* **BRIEF**
Convert the records, from the start through the line containing "tap(54, 575)", into a JSON list of strings with one string per line and no blank lines.

---------------

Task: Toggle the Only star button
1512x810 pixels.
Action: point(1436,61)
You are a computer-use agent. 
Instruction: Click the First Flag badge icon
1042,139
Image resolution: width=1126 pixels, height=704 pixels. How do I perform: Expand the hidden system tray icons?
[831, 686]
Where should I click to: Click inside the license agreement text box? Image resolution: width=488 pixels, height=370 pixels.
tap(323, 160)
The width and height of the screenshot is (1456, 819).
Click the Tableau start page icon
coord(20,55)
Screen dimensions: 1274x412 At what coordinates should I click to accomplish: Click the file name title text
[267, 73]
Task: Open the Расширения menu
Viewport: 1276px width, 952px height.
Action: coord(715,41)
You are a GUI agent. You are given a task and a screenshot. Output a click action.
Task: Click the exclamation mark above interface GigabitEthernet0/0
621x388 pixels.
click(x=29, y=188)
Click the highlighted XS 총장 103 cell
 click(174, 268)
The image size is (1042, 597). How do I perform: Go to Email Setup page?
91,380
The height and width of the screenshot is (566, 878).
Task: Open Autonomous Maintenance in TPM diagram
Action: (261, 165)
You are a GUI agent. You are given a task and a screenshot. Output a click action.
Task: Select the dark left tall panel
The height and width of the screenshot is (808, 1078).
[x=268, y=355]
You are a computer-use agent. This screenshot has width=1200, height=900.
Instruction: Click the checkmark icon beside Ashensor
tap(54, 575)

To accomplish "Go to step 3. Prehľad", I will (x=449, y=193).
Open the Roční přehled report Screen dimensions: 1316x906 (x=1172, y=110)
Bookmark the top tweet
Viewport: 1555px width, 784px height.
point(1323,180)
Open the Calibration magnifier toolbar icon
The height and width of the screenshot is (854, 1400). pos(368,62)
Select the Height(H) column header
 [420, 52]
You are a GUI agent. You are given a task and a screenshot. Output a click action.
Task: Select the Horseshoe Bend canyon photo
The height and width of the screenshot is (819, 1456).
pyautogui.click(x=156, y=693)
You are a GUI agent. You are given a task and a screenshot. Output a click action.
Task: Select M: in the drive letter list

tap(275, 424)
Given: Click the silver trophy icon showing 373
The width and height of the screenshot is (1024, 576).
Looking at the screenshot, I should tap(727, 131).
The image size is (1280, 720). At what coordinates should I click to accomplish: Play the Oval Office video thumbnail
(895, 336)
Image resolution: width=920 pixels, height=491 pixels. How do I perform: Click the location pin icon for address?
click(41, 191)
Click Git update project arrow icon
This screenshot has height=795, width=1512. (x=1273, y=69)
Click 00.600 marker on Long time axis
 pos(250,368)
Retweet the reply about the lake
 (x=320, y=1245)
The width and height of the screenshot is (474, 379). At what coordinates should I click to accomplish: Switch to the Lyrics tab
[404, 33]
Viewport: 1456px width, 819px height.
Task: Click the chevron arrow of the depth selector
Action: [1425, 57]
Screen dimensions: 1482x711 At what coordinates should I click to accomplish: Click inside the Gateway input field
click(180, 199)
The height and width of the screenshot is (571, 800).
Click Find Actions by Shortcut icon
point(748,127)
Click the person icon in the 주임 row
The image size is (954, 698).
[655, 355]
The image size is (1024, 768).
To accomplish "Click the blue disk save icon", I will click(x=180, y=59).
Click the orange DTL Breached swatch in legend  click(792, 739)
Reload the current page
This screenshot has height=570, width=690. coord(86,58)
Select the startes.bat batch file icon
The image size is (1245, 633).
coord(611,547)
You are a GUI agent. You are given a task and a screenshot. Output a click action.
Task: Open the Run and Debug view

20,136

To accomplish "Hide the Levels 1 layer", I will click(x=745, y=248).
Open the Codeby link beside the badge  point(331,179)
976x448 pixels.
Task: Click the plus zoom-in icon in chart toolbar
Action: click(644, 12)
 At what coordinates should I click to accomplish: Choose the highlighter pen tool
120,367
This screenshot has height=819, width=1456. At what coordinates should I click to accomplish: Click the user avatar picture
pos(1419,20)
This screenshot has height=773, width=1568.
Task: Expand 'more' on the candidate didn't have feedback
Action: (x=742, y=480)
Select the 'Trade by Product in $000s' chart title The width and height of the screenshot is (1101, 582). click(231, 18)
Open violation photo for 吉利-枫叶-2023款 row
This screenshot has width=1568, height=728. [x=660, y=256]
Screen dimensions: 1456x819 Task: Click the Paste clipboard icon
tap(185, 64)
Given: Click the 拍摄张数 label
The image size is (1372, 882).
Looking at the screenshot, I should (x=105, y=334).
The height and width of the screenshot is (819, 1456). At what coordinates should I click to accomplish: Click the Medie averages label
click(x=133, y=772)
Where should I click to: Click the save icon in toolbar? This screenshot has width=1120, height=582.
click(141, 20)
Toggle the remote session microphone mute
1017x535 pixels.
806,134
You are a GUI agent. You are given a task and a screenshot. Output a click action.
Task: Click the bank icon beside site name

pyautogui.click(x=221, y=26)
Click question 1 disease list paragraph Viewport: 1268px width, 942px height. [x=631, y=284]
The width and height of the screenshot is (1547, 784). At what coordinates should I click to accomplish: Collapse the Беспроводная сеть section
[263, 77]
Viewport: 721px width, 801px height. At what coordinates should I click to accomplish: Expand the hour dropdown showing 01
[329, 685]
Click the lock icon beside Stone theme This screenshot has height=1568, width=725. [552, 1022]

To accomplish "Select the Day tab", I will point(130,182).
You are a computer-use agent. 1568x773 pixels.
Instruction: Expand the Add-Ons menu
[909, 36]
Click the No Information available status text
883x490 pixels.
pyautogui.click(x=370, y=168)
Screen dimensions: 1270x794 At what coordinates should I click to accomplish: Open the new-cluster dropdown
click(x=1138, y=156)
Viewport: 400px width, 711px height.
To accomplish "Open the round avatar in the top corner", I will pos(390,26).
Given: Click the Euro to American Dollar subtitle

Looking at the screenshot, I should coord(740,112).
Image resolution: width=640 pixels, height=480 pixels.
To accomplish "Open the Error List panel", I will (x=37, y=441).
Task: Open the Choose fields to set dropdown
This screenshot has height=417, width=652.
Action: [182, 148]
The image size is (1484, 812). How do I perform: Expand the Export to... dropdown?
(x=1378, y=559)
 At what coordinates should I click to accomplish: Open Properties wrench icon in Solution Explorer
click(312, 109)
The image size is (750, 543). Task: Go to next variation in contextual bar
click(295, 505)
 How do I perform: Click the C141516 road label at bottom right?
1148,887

---------------

* **RESULT**
[
  "Task: Toggle the Only star button",
  "1512x810 pixels.",
  "Action: point(1436,61)",
  "You are a computer-use agent. ",
  "Instruction: Click the First Flag badge icon",
  "1042,139",
  "Image resolution: width=1126 pixels, height=704 pixels. How do I perform: Expand the hidden system tray icons?",
  "[831, 686]",
  "Where should I click to: Click inside the license agreement text box? Image resolution: width=488 pixels, height=370 pixels.",
  "tap(323, 160)",
  "The width and height of the screenshot is (1456, 819).",
  "Click the Tableau start page icon",
  "coord(20,55)",
  "Screen dimensions: 1274x412 At what coordinates should I click to accomplish: Click the file name title text",
  "[267, 73]",
  "Task: Open the Расширения menu",
  "Viewport: 1276px width, 952px height.",
  "Action: coord(715,41)",
  "You are a GUI agent. You are given a task and a screenshot. Output a click action.",
  "Task: Click the exclamation mark above interface GigabitEthernet0/0",
  "621x388 pixels.",
  "click(x=29, y=188)",
  "Click the highlighted XS 총장 103 cell",
  " click(174, 268)",
  "The image size is (1042, 597). How do I perform: Go to Email Setup page?",
  "91,380",
  "The height and width of the screenshot is (566, 878).",
  "Task: Open Autonomous Maintenance in TPM diagram",
  "Action: (261, 165)",
  "You are a GUI agent. You are given a task and a screenshot. Output a click action.",
  "Task: Select the dark left tall panel",
  "The height and width of the screenshot is (808, 1078).",
  "[x=268, y=355]",
  "You are a computer-use agent. This screenshot has width=1200, height=900.",
  "Instruction: Click the checkmark icon beside Ashensor",
  "tap(54, 575)"
]